News
Grimme-Preis für Markus Imboden
Gestern wurden die Sieger des Adolf-Grimme-Preises bekanntgegeben. Zu ihnen gehört auch der Schweizer Regisseur Markus Imboden.
Geehrt wird Imboden für seinen Film «Mörder auf Amrum» mit Roeland Wiesnekker, den er für das ZDF gedreht hat. Die Jury lobte den Film, der nicht nur in Tonfall und Konstellation an den Film Fargo der Coen-Brüder erinnere, sondern auch in der Anzahl Leichen. Für Imboden ist es bereits der zweite Grimme-Preis.

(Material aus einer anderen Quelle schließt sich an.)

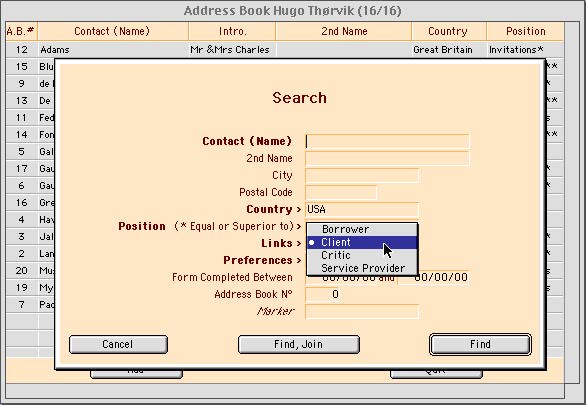Click the 2nd Name input field
The width and height of the screenshot is (586, 405).
387,158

Überraschend ist dieses Jahr, dass die privaten Sender für einmal in der Kategorie Unterhaltung leer ausgingen, dafür aber bei der Information punkten konnten. Bei der Fiktion gewann das ZDF vier der fünf Preise (unter Anderem für «Ein halbes Leben» mit Josef Hader, der dafür bereits mit dem deutschen Fernsehpreis ausgezeichnet wurde), die beiden Preise in der Sparte Unterhaltung gingen ebenfalls an die öffentlich-rechtlichen Sender (für die heute-show und Inas Nacht).
Dafür wurden in der Sparte Information und Kultur DSF (für den Dok «Tabubruch - Der neue Weg von Homosexualität im Fußball») und Pro7 (für «Galileo Spezial - Karawane der Hoffnung»).
Die Grimme-Preise werden am 26. März am Grimme-Institut in Marl verliehen.